Ein 23-Jähriger, der wegen Vergewaltigung in vier Fällen in Bad Cannstatt verurteilt wurde, soll in Rheinland-Pfalz eine Kollegin zum Geschlechtsverkehr gezwungen haben.
Es waren deutliche Worte, die ein Richter des Amtsgerichts Bad Cannstatt im Juni 2023 an einen 21 Jahre alten Mann richtete. „Nein heißt Nein. Die erstmalige Verurteilung dient als Warnung. Ich hoffe, dass wir uns im Gerichtssaal nicht mehr begegnen.“
Wegen Vergewaltigung in vier Fällen war der Angeklagte damals als Heranwachsender zu einer Bewährungsstrafe von einem Jahr und neun Monaten und zur Zahlung von 6250 Euro Schmerzensgeld verurteilt worden. Außerdem wurde eine Sexualtherapie angeordnet. Das Gericht sah es als erwiesen an, dass er unter anderem seine Freundinnen – 14 beziehungsweise 18 Jahre alt – zum Geschlechtsverkehr gezwungen hatte. Der Angeklagte müsse lernen Grenzen zu akzeptieren, sagte der Richter in seiner Urteilsbegründung. „Wir haben aber die Sorge, dass das nicht von selbst weggeht.“
Als Sanitäter in Rheinland-Pfalz im Einsatz
Die Befürchtung war möglicherweise nicht unbegründet. Der heute 23 Jahre alte Mann ist in Rheinland-Pfalz festgenommen worden. Die zuständige Staatsanwaltschaft in Frankenthal hält sich bedeckt, bestätigt aber, dass „ein Beschuldigter wegen des Verdachts der Vergewaltigung in Untersuchungshaft sitzt“. Mehr gibt sie zu der Tat nicht preis. Nach unseren Erkenntnissen soll sich die Tat in der Nacht auf Sonntag, 25. Mai, in Neustadt an der Weinstraße bei einer größeren Veranstaltung ereignet haben.

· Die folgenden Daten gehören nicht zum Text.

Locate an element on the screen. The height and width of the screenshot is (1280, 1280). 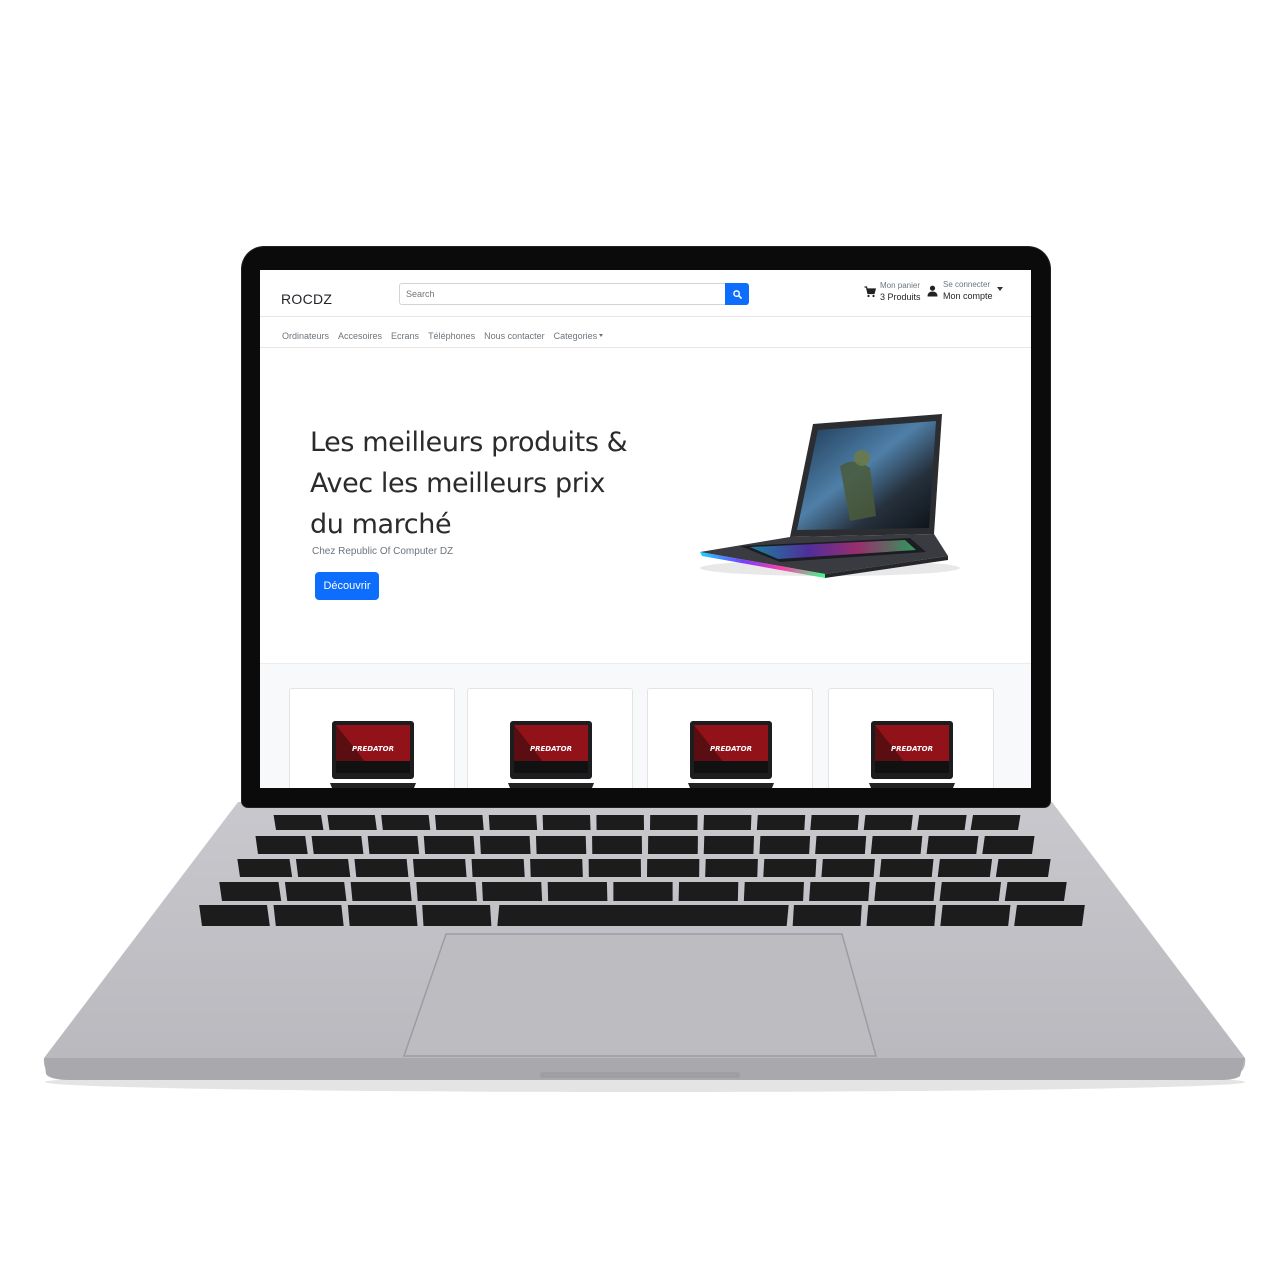
search-input is located at coordinates (562, 294).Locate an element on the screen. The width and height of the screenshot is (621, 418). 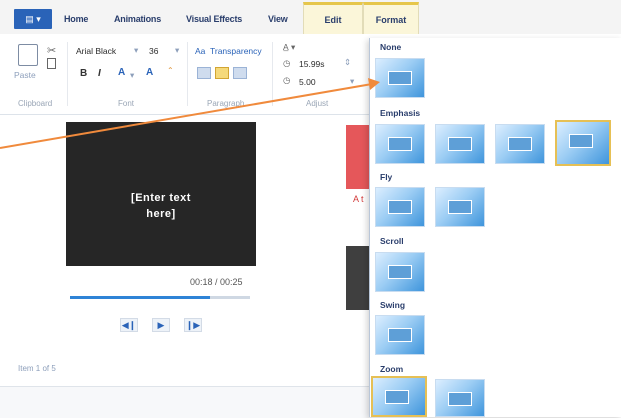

In Stuttgart hatte der junge Mann zwei seiner vier Opfer bei der Arbeit als Rettungssanitäter kennengelernt. Darunter war eine 19-Jährige, die wegen einer Panikattacke den Notruf gewählt hatte. Auf dem Weg ins Krankenhaus hatte sich der damals Gleichaltrige mit ihr über soziale Netzwerke verbunden, und noch in derselben Nacht hatte er mit ihr Geschlechtsverkehr. Das Gericht sah es als erwiesen an, dass die Frau aufgrund ihres psychischen Zustands willenlos war.
Polizeiliches Führungszeugnis eingefordert
Auch bei der Veranstaltung in Neustadt an der Weinstraße war der junge Mann wohl als Sanitäter – allerdings ehrenamtlich – im Einsatz. Und dieses Mal steht er im Verdacht, eine Kollegin vergewaltigt zu haben. Die betroffene Hilfsorganisation hat bereits ein Disziplinarverfahren gegen ihn eingeleitet. Von seiner Vorstrafe wusste man offenbar nichts. Der Tatverdächtige sei 2022 von Stuttgart nach Mainz gezogen, so sein Vorgesetzter. Als man ihn einstellte, habe man ein erweitertes polizeiliches Führungszeugnis eingefordert. Aber logischerweise hatte er zu diesem Zeitpunkt – zumindest auf dem Papier – noch eine weiße Weste. Der Verpflichtung, neue Eintragungen – die Verurteilung aus Bad Cannstatt – zu melden, sei er nicht nachgekommen.
Sollte der junge Mann erneut verurteilt werden, wird er als Wiederholungstäter sicherlich nicht so glimpflich davonkommen wie am Amtsgericht Bad Cannstatt. Zum einen hätte sich die Vergewaltigung noch in der Bewährungszeit ereignet, zum anderen würde nicht mehr das Jugend-, sondern das Erwachsenenstrafrecht gelten. Vergewaltigung wird mit mindestens zwei Jahren Haft geahndet. Noch ist keine Anklage erhoben worden.